• _WORK TO BE COMPLETED_: Read the records below. Copy each line where the string "Given" occurs.

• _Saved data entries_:

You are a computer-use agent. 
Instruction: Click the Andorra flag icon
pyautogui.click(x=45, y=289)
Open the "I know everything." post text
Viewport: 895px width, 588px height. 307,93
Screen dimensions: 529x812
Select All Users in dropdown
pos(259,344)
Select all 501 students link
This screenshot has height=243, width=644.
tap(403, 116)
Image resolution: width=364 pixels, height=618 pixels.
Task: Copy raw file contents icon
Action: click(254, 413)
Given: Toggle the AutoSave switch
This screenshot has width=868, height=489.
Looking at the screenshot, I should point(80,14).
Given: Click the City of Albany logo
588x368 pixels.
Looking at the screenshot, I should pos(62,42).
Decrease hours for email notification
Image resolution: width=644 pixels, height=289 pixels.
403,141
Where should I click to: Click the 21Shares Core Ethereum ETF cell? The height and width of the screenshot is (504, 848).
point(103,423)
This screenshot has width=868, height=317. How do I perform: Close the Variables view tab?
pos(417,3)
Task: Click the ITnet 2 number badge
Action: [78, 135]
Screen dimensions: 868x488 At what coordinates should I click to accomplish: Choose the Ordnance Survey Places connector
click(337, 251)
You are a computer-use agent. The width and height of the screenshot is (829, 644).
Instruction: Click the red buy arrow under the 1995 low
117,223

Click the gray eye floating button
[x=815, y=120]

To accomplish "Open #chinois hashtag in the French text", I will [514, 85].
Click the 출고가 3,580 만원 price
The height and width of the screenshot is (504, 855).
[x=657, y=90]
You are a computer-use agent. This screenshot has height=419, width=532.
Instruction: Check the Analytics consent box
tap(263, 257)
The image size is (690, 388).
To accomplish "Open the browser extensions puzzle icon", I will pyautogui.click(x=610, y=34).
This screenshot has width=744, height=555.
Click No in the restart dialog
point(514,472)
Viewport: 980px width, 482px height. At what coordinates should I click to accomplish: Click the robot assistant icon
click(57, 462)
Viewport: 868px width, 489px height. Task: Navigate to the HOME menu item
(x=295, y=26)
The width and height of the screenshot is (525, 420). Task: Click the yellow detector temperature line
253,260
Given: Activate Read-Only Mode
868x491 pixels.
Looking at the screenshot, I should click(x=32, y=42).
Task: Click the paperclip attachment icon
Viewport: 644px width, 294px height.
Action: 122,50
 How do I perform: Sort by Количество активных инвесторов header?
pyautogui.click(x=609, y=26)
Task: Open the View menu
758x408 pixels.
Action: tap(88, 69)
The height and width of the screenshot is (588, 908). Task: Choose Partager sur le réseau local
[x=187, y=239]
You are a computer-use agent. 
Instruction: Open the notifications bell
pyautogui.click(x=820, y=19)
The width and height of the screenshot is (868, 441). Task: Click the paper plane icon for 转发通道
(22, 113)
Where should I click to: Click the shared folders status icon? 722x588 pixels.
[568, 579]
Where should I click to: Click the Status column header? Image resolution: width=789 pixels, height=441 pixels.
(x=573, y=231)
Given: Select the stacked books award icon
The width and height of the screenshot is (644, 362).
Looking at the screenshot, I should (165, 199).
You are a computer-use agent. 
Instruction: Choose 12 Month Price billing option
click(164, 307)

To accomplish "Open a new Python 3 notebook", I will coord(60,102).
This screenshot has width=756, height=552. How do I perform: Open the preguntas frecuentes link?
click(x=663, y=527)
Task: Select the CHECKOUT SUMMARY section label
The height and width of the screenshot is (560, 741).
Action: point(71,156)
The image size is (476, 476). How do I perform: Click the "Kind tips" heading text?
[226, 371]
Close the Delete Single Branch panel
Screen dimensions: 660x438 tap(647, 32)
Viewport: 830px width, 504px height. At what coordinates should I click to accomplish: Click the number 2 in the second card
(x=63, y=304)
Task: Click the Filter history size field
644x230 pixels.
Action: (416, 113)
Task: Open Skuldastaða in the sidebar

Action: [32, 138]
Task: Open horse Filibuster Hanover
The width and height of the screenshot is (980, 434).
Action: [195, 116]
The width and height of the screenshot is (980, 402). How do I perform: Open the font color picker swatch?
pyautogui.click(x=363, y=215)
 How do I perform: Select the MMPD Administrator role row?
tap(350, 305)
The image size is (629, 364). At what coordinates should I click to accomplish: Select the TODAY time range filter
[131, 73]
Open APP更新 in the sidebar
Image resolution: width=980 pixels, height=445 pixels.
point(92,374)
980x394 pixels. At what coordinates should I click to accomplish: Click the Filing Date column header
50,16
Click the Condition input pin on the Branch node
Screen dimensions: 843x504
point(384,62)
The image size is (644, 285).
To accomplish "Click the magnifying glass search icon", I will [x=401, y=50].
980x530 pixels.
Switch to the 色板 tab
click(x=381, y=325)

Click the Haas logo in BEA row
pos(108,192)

• _RESPONSE AREA_:
Given: Toggle the AutoSave switch
Given: Click the City of Albany logo
Given: Activate Read-Only Mode
Given: Select the stacked books award icon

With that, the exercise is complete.